Nous ne faisons pas comme vous ; nous allons rejouer le Droit du Seigneur. Je vous avertis que je joue le bailli, et le grand prêtre dans Sémiramis, et que je suis fort claqué.

Pour Olympie, vous l’aurez quand vous voudrez : mon ouvrage de six jours est devenu un ouvrage d’un an. Cette maudite opiniâtreté de vouloir faire évanouir Statira sur le théâtre m’avait écarté de la bonne voie. J’y ai mis tous mes soins et mon petit savoir-faire.

Je ne me console point de ce que Zulime n’a point dit : J’en suis indigne[1] ; mais ce qui fait ma vraie tribulation, c’est que M. le duc de Choiseul m’a cru l’auteur de cette belle rapsodie anglaise[2], c’est qu’il me l’a écrit, avec bonté, il est vrai ; mais cette bonté est affreuse. J’en ai été outré, et je lui ai dit bien des injures qu’il mérite[3]. Il faut absolument que M. le comte de Choiseul le gronde.

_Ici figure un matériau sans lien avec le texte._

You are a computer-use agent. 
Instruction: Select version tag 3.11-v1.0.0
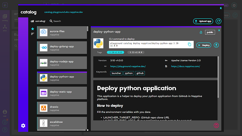coord(136,52)
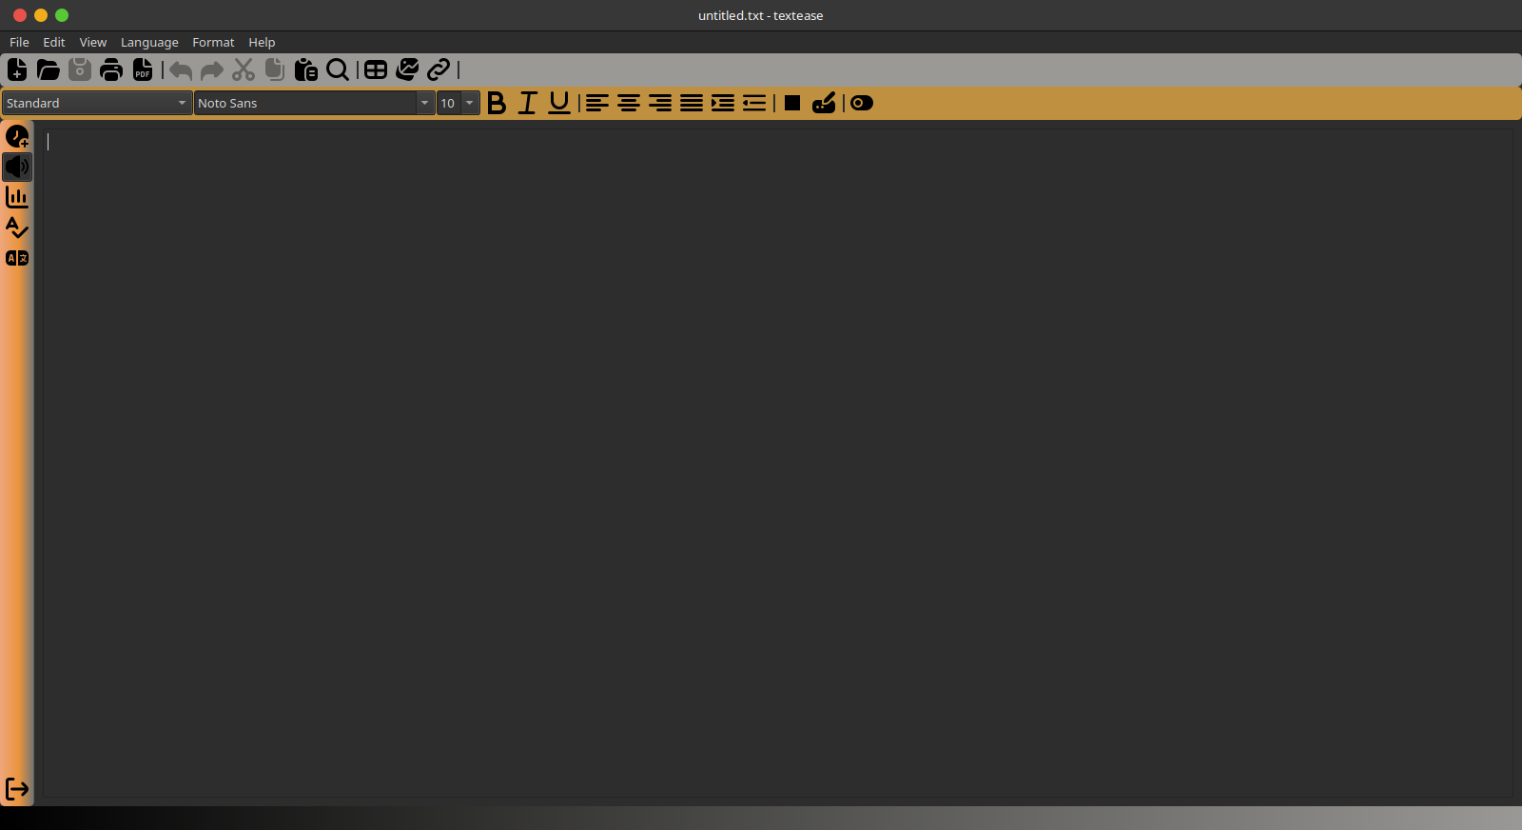Toggle bold formatting

[497, 103]
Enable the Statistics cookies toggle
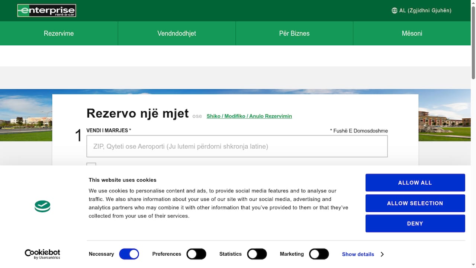The image size is (476, 268). 257,254
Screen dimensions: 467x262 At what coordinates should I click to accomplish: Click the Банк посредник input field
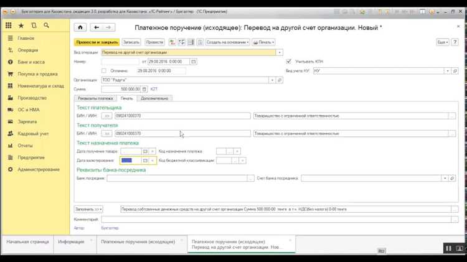point(176,178)
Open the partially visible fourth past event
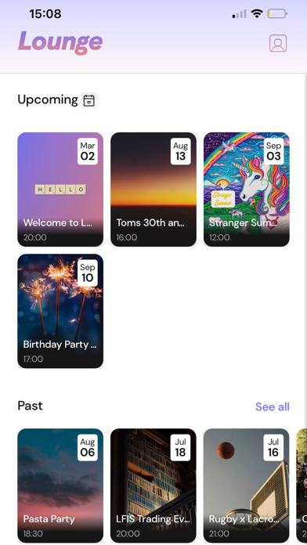307x545 pixels. [302, 485]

Il est vrai que M. le duc de Richelieu se porte fort bien, et qu’il en a donné de belles preuves ; mais, de moi, ce n’est pas de même : de vingt-quatre heures j’en souffre dix-liuit, je griffonne les six autres, et je vous aime tous les moments de ma vie.


5086. — À M. LE COMTE DE CHOISEUL[4].
Ferney, 10 novembre.

Monseigneur, comme tout ce que je pourrais avoir l’honneur de vous dire se trouve dans la lettre ci-jointe, qu’il ne faut pas plus multiplier les importunités que les êtres sans nécessité, et qu’à grand seigneur peu de paroles, daignez permettre que je vous supplie de lire ma lettre à mes anges.

M. et Mme d’Argental m’apprennent que vous avez bien voulu vous intéresser au rétablissement d’un ancien officier d’artillerie[5], qui a grande envie de tirer sur les Russes, Anglais, Hano-

  1. Cette suppression avait causé la fièvre à Voltaire ; voyez lettre 4812.
  2. Voyez lettre 4872.
  3. On n’a pas cette lettre d’injures.
  4. Voyez la note, tome XXXVII, page 479.
  5. Marchand de La Houlière ; voyez lettres 4857 et 4878.